Le président taïwanais Lai Ching-te a finalement entamé une visite officielle en Eswatini, après un premier report attribué par Taipei à une « pression intense » exercée par Chine. Ce déplacement, hautement symbolique, intervient dans un climat de rivalité diplomatique accrue entre Pékin et Taïwan.
Une visite maintenue après un blocage aérien inédit
Initialement prévu fin avril, le voyage du chef de l’État taïwanais avait été suspendu à la dernière minute. Plusieurs pays africains, dont les Seychelles, Maurice et Madagascar, avaient retiré leurs autorisations de survol sans préavis.
À Taipei, cette décision a été interprétée comme le résultat direct de pressions diplomatiques chinoises visant à entraver le déplacement présidentiel. Après plusieurs jours de négociations et de réorganisation logistique, la visite a finalement pu être maintenue.
Un message politique assumé
Dans une communication officielle, Lai Ching-te a revendiqué la portée stratégique de ce déplacement, affirmant le droit de Taïwan à entretenir des relations internationales.

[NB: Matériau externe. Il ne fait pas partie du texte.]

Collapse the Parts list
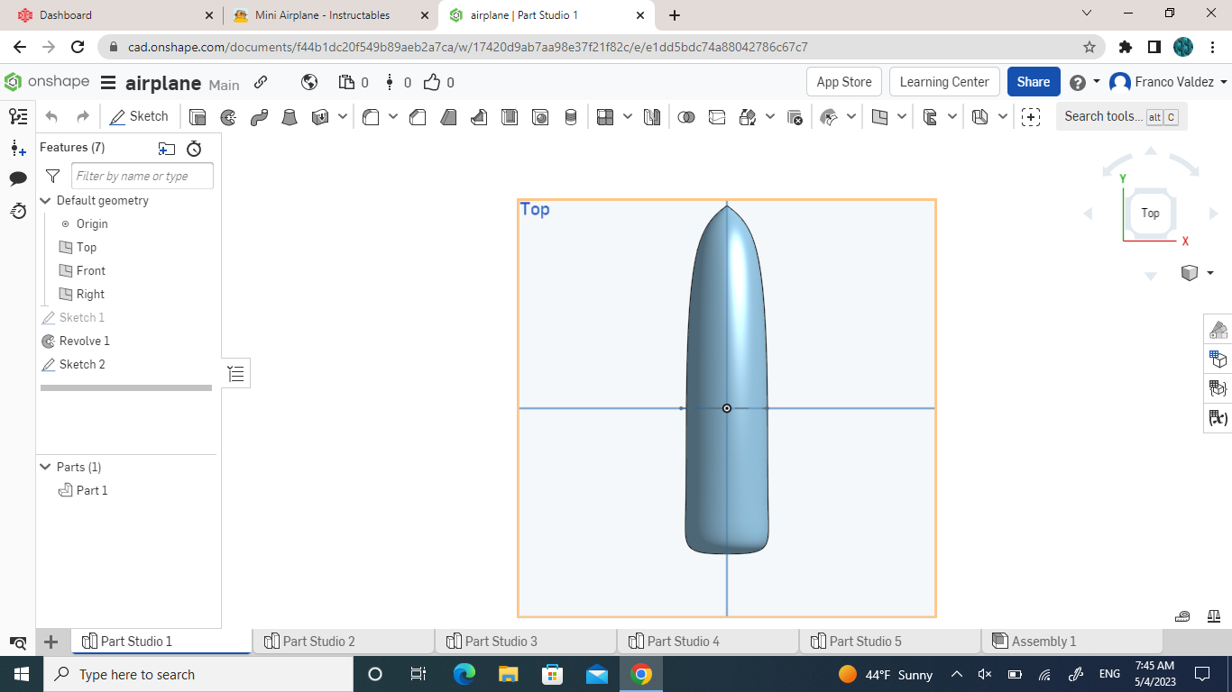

Il a également mis en avant les liens historiques entre les deux pays, évoquant plus de cinq décennies de coopération avec l’Eswatini. Ce déplacement vise à consolider les relations bilatérales dans des secteurs clés comme l’économie, l’agriculture, l’éducation et les échanges culturels.
Pékin dénonce une « provocation »
La réaction de Pékin ne s’est pas fait attendre. Le ministère chinois des Affaires étrangères a vivement critiqué la visite, dénonçant une initiative politique et réaffirmant la position de la Chine selon laquelle Taïwan fait partie intégrante de son territoire.

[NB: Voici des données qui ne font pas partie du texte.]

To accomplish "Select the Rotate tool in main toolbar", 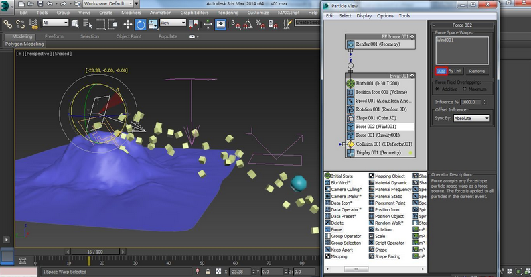I will [141, 23].
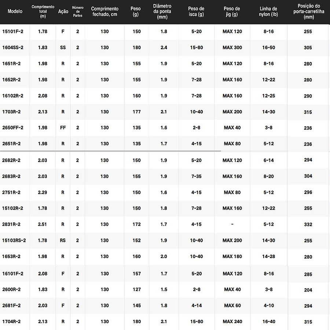The width and height of the screenshot is (330, 330).
Task: Select the 15103RS-2 model cell
Action: tap(14, 240)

Dans un ton particulièrement virulent, les autorités chinoises ont également tourné en dérision les conditions du déplacement, illustrant le niveau de tension autour de cet épisode diplomatique.
L’Eswatini, dernier allié africain de Taipei
L’Eswatini occupe une position unique en Afrique : il est le seul État du continent à reconnaître officiellement Taïwan.

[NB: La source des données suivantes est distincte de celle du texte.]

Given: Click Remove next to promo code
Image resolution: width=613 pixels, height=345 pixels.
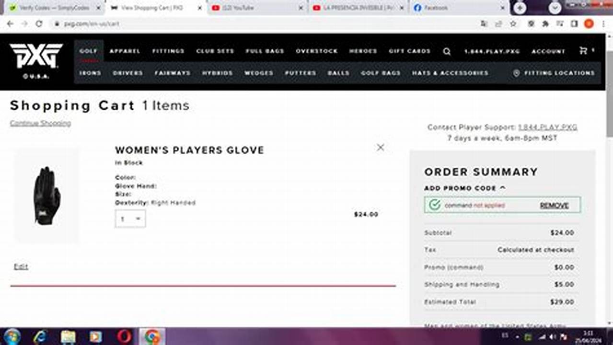Looking at the screenshot, I should (555, 205).
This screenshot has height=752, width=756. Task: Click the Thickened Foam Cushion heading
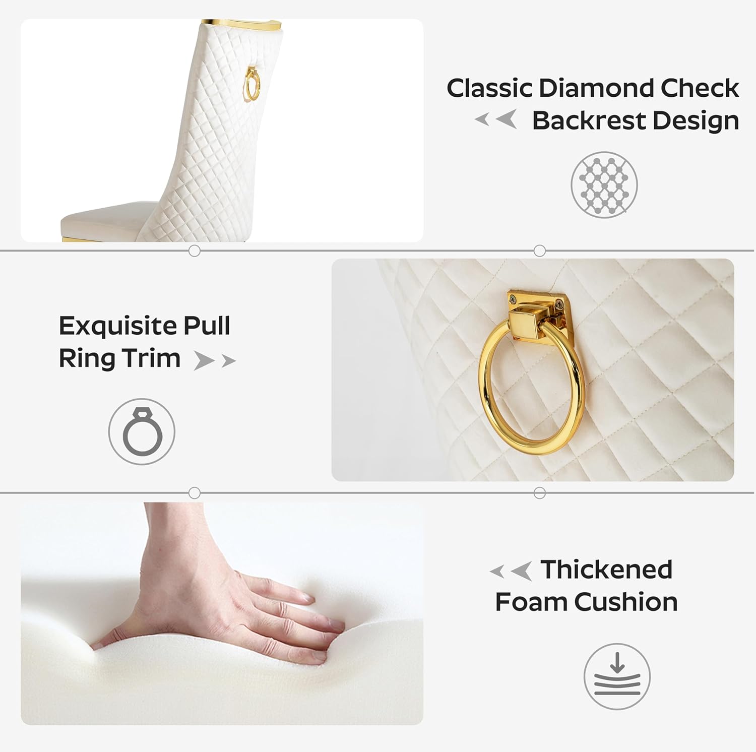coord(586,586)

Cette singularité s’est renforcée en 2018, lorsque le Burkina Faso a rompu ses relations avec Taipei au profit de Pékin. Depuis, le royaume dirigé par Mswati III est devenu un point d’appui essentiel pour la diplomatie taïwanaise en Afrique.
Une rivalité géopolitique qui se joue aussi en Afrique
Au-delà de la visite elle-même, cet épisode illustre la compétition diplomatique entre la Chine et Taïwan. Chaque déplacement officiel, chaque reconnaissance et chaque partenariat bilatéral s’inscrivent dans une lutte d’influence globale.
L’Afrique, longtemps terrain d’expansion diplomatique pour Pékin, reste un espace stratégique où Taipei tente de préserver ses derniers alliés.
Une portée hautement symbolique
Pour Taïwan, ce déplacement constitue un acte de résistance diplomatique face à son isolement croissant. Pour la Chine, il s’agit d’un défi direct à sa politique d’« une seule Chine ».
Dans ce contexte, la visite de Lai Ching-te en Eswatini dépasse largement le cadre bilatéral : elle devient un marqueur des rapports de force internationaux et de la place contestée de Taïwan sur la scène mondiale.